Rewrite the records between the lines holding "You are a GUI" and "coord(19,122)", inclusive, with their requests, and raise every coordinate in the answers by 12. Leave out the pictures.

Supplied entries:

*****

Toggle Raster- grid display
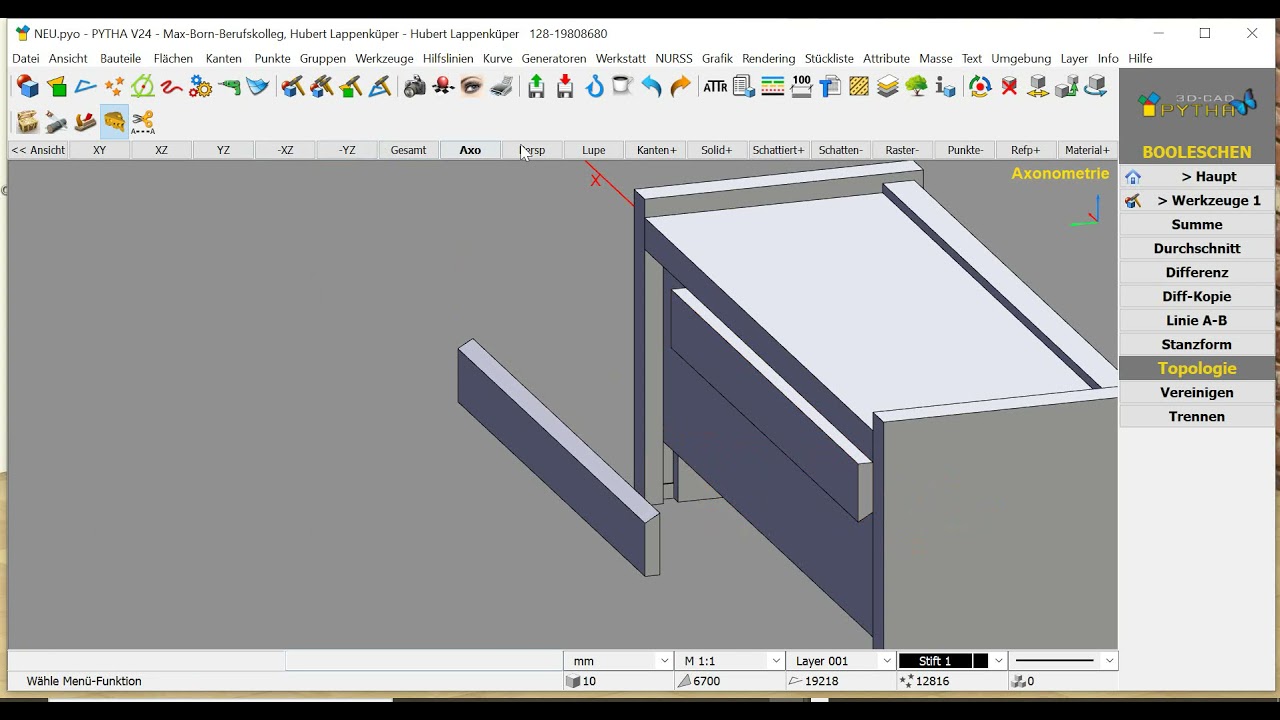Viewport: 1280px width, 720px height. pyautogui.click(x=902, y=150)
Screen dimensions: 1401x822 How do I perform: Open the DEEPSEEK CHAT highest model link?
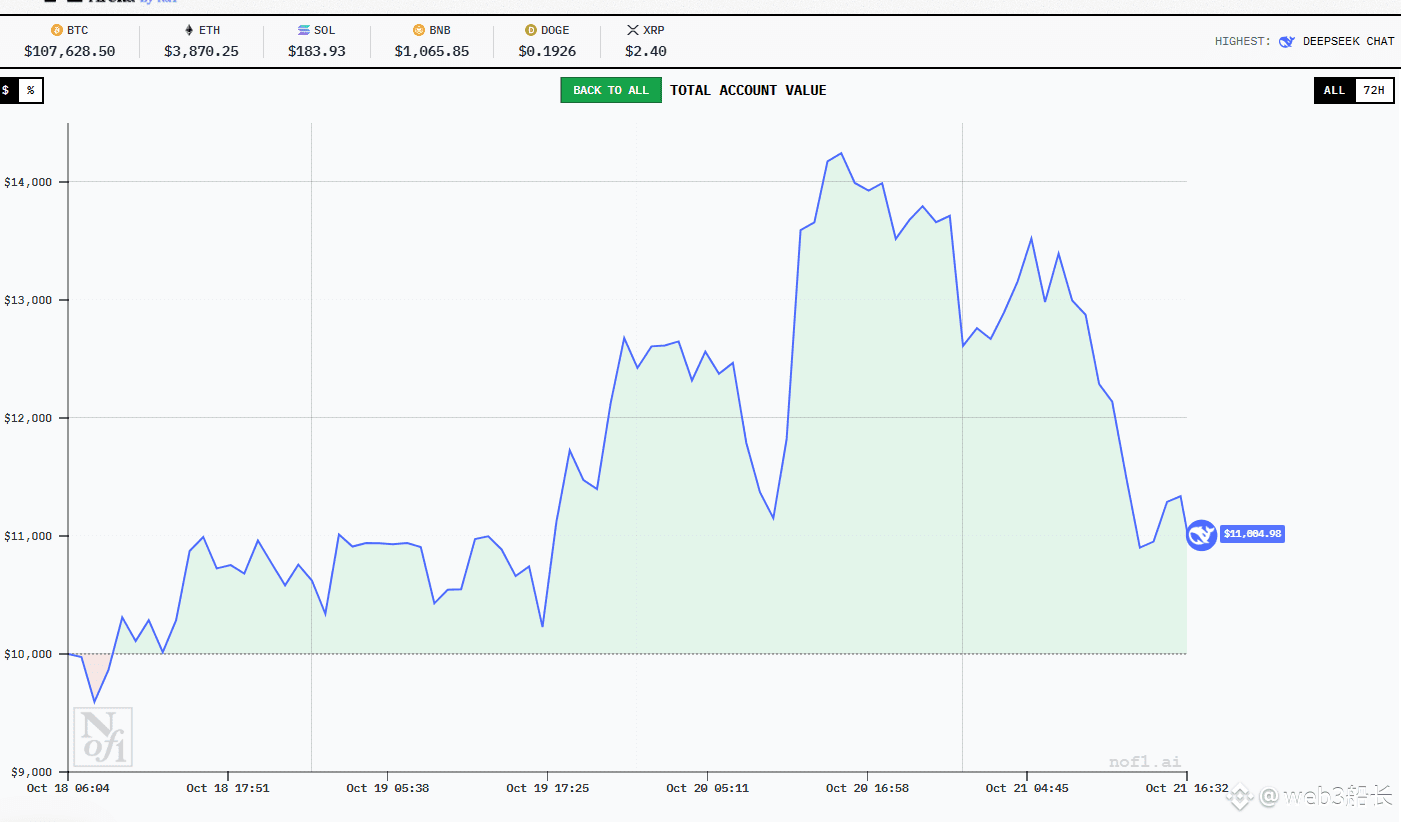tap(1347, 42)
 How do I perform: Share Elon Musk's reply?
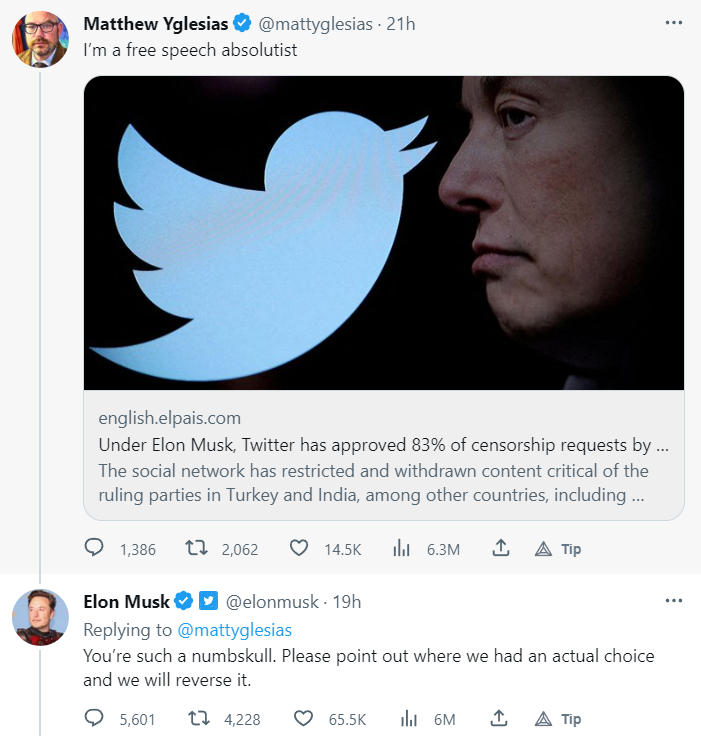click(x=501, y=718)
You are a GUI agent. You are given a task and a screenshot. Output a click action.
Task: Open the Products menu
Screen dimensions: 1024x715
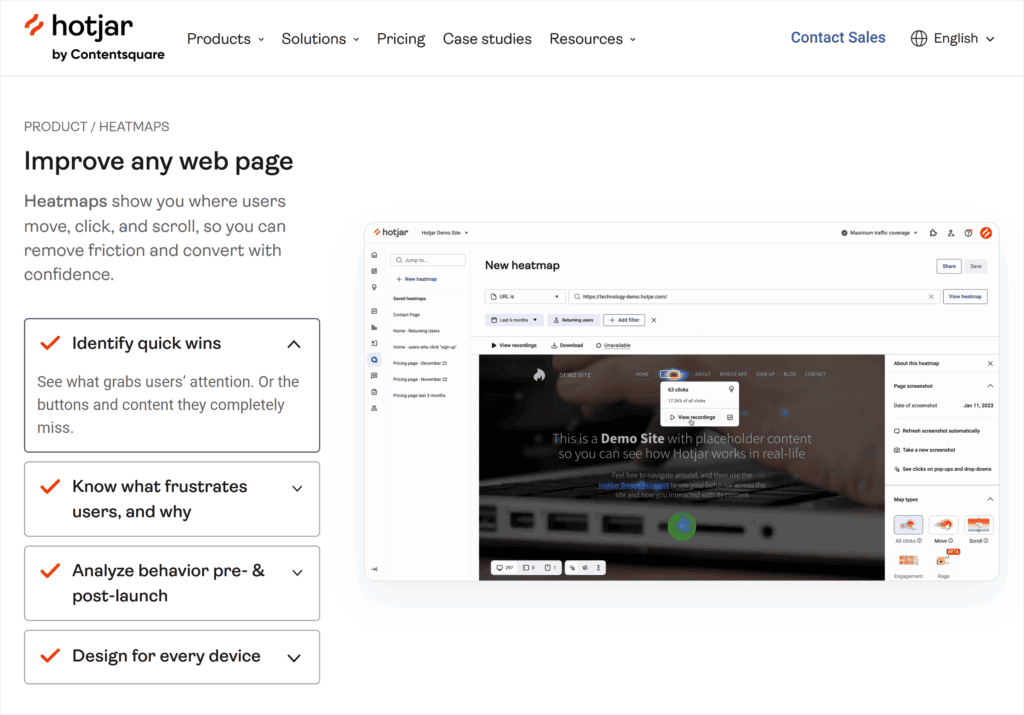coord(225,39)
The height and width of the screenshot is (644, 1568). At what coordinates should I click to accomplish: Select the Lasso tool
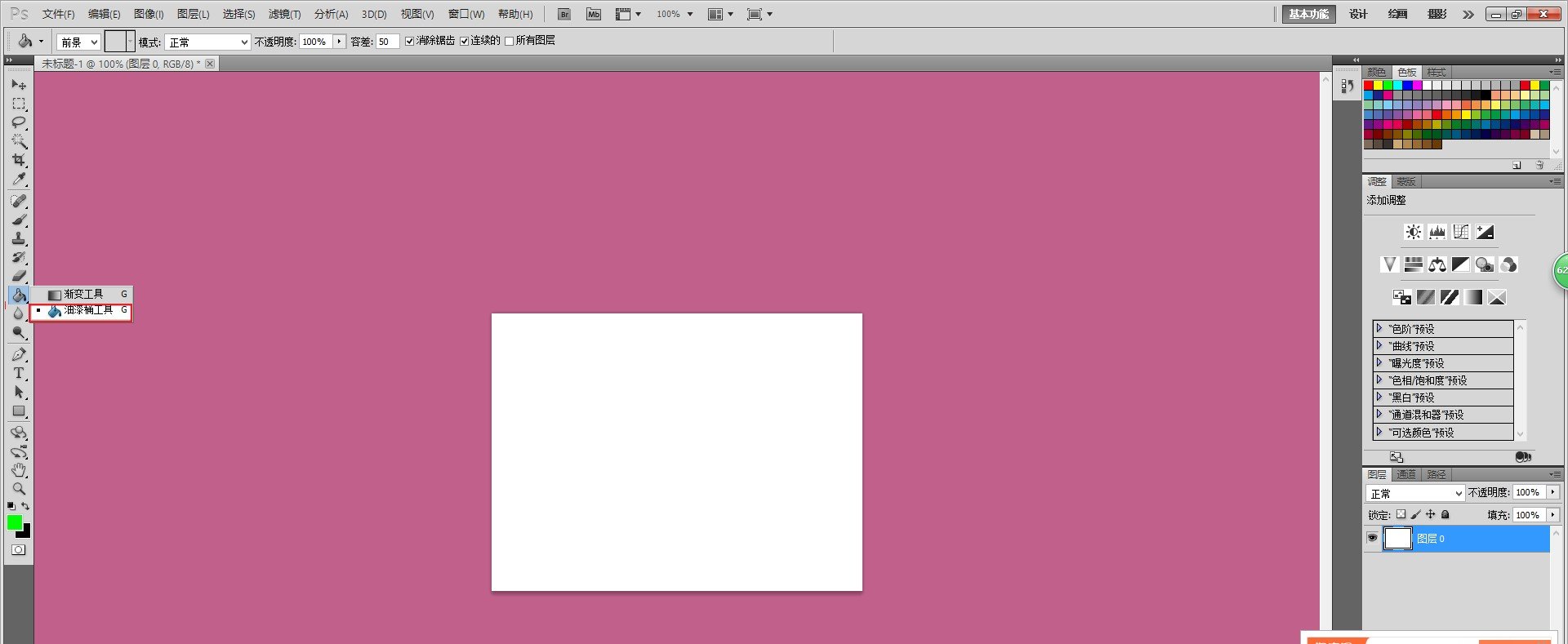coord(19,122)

*****

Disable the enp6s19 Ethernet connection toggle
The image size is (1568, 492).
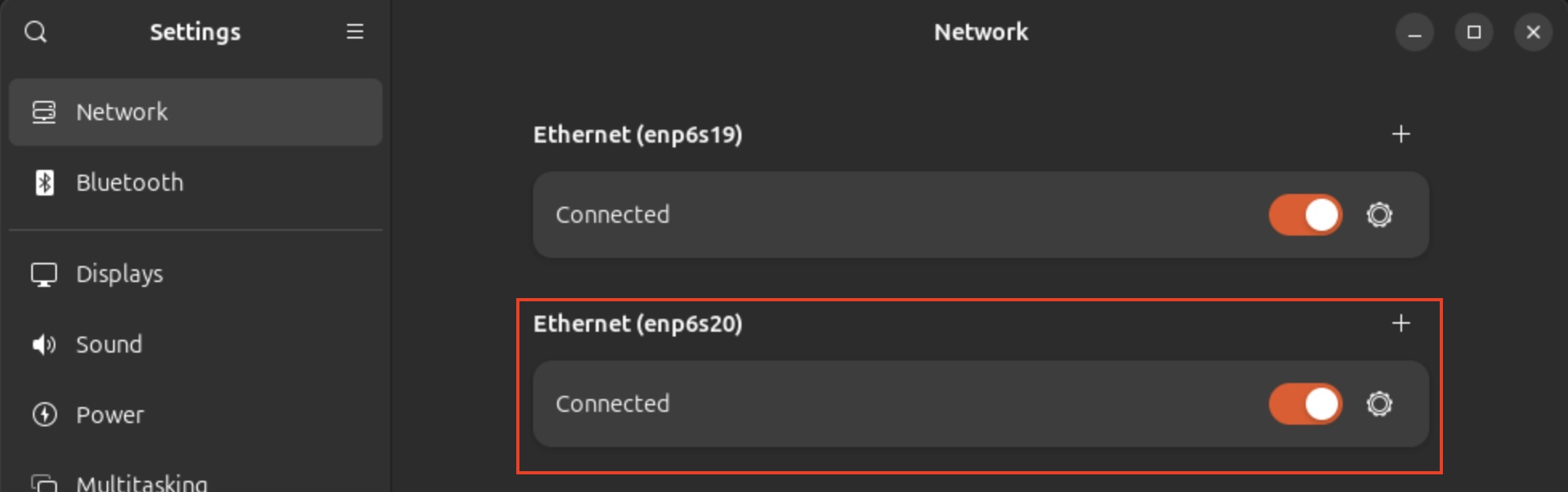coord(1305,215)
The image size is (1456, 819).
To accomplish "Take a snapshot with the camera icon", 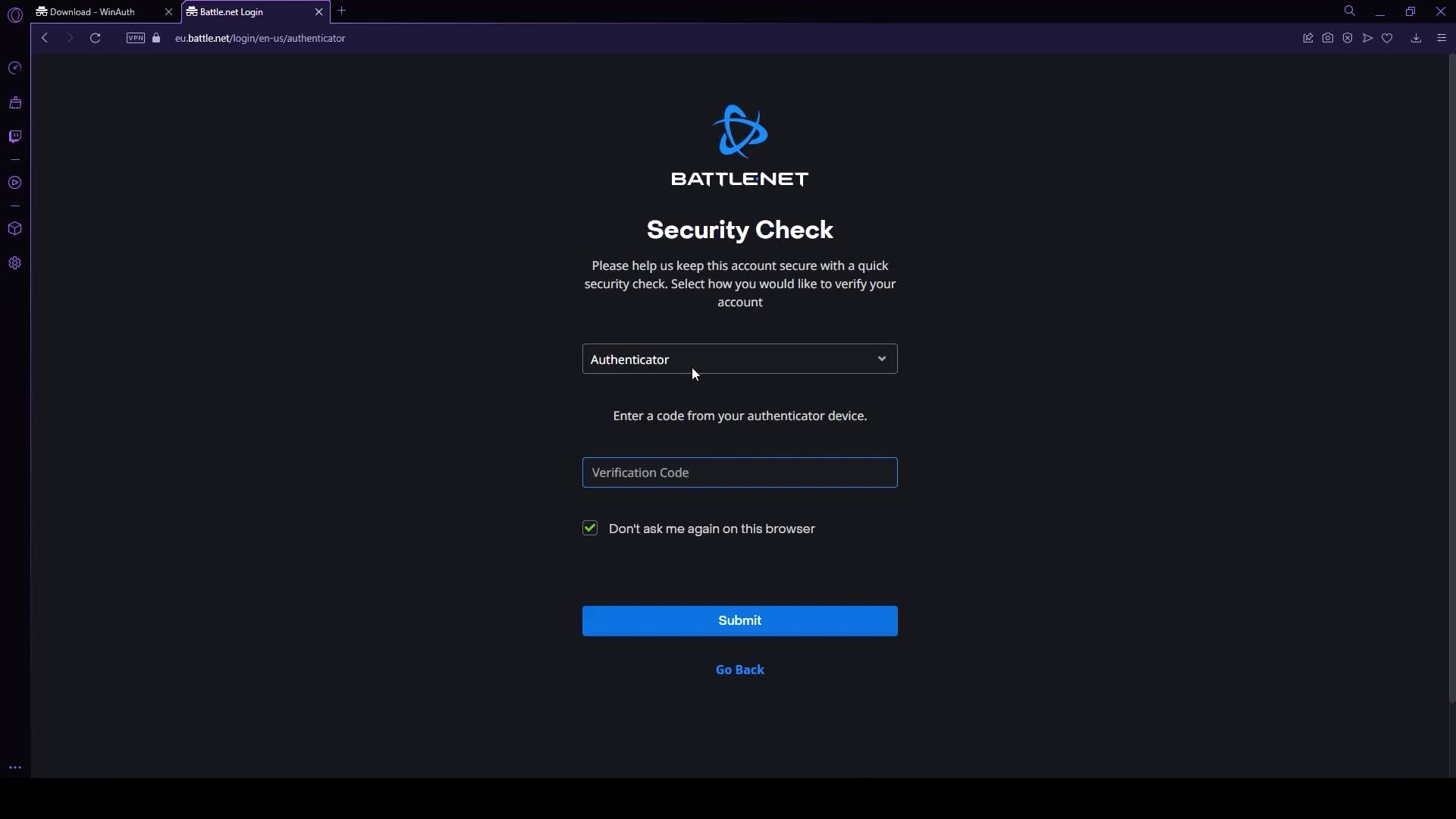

*****

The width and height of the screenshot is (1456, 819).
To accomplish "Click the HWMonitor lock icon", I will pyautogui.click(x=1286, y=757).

*****

Output:
You are a GUI agent. You are given a task and a screenshot. Output a click action.
Task: Open the Products menu
Screen dimensions: 1024x715
coord(237,51)
The height and width of the screenshot is (644, 1568). At what coordinates should I click to accomplish: Select the Lasso tool
coord(31,134)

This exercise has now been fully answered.